Le projet pilote netCare : Expérimenté entre 2012 et 2014 chez nos voisins suisses, ce projet permettait aux pharmaciens de dispenser des consultations de premier recours pour des situations simples avec la possibilité de recourir en cas de besoin à un centre de télémédecine. Lors de la consultation en officine, le pharmacien pouvait gérer lui-même la situation, donner lieu à une consultation en télémédecine, ou encore adresser le patient au médecin ou au service des urgences. Sur les 4500 consultations réalisées dans les quelques 500 pharmacies, le bilan a été révélateur quant à la pertinence des soins non programmés à l’officine :
- 75% des consultations constituaient des consultations simples gérées par le pharmacien ;
- 17% des consultations avaient nécessité un recours à la télémédecine ;
- 5% des consultations ont amené à une consultation chez un généraliste ;
- Seulement 2% des patients ont dû être adressés aux urgences.

De plus, le suivi téléphonique systématique trois jours après la consultation a révélé que 84% des patients avaient noté une amélioration de leur état. Les motifs de consultation étaient pour l’essentiel des cystites aigües féminines (41 %), des conjonctivites (23 %) et des pharyngites (6 %).

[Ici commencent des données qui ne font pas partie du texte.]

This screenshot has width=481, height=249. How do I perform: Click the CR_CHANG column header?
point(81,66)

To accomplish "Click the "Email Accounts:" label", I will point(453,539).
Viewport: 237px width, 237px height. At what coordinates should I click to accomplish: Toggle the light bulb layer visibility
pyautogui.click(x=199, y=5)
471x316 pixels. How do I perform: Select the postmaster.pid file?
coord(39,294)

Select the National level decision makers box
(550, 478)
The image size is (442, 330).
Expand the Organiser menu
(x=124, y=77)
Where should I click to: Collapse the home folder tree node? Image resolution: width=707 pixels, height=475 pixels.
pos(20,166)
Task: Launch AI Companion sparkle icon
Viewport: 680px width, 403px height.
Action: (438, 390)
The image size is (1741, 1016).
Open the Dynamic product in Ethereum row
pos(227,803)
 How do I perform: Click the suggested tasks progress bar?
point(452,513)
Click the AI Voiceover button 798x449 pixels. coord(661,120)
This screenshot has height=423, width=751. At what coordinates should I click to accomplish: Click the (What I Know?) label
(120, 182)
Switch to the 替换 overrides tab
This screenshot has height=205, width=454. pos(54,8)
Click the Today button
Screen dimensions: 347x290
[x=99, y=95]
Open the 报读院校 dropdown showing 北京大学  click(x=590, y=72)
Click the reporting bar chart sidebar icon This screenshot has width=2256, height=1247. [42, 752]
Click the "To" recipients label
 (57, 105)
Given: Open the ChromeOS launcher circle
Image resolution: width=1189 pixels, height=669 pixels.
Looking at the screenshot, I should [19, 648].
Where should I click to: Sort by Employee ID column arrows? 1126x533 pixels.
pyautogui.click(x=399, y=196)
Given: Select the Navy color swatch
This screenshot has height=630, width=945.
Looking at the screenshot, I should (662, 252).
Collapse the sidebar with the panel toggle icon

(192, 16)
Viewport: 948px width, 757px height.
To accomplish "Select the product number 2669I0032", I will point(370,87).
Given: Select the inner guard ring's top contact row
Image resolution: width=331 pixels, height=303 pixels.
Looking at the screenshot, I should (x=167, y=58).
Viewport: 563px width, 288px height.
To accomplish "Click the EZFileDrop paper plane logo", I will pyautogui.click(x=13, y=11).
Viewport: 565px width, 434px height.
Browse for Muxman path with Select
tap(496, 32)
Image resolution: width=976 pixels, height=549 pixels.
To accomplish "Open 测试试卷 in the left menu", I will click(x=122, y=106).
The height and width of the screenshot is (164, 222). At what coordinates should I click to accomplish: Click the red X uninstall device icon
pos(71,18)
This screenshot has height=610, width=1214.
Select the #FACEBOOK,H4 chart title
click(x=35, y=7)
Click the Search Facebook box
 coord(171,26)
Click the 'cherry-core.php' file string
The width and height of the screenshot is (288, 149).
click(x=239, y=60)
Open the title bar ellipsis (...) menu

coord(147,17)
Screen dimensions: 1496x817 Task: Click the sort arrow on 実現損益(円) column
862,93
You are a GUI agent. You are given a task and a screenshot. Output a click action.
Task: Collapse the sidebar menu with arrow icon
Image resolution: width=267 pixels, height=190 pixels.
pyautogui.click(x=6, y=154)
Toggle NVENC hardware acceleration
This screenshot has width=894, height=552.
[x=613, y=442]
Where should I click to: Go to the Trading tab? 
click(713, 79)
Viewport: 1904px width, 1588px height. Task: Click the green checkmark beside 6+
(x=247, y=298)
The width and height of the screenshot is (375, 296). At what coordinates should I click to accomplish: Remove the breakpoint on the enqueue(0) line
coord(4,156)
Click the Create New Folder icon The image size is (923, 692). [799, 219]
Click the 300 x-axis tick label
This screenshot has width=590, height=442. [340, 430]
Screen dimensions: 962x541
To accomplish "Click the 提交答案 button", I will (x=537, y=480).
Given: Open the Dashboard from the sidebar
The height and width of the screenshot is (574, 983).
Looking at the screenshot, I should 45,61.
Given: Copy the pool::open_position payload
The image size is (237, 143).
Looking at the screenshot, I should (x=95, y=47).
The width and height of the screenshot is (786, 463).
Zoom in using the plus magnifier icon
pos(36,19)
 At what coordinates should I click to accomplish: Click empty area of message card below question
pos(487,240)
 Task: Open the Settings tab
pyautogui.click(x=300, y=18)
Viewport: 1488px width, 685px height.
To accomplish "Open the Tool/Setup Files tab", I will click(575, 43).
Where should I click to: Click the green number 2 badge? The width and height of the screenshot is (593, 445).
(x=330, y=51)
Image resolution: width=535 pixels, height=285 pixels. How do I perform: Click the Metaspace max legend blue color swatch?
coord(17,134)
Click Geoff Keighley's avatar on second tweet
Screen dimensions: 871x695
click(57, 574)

Le label PUPS : Lancé par la Chambre syndicale des pharmaciens de Paris, le label PUPS (Pharmacie Urgence Premier Secours) est un programme de labellisation des pharmacies qui seront formées aux gestes de premiers secours et à l’orientation des patients vers le service des urgences ou le médecin généraliste. Ce programme en cours d’expérimentation visant à améliorer la qualité de la distribution de l'aide médicale urgente est décrit dans nos lignes, dans l’interview du docteur en pharmacie, Yorick Berger : https://www.celtipharm.com/Pages/Interview/2018/09/Yorick-Berger-le-pharmacien-acteur-de-la-prise-en-charge-des-urgences-medicales.aspx.

5. CONCLUSION
Comme mentionné dans le rapport du député Thomas Mesnier, la prise en charge des soins non programmés est une mission essentielle à la fois de service public et de médecine générale. La pluri professionnalité est une des solutions avancées pour résoudre les problèmes de démographie médicale dans un contexte ou la demande de soins non programmés est en constante évolution. Dans cette démarche, le pharmacien voit déjà son rôle évoluer et de nouvelles missions pourraient encore lui être confiées à l’avenir. 
Les nouvelles technologies (DMP, télémédecine) jouent d’ores et déjà un rôle clé dans le développement d’une nouvelle répartition des tâches entre professionnels de santé, marqué par la nécessite d’une coordination fluide et efficace.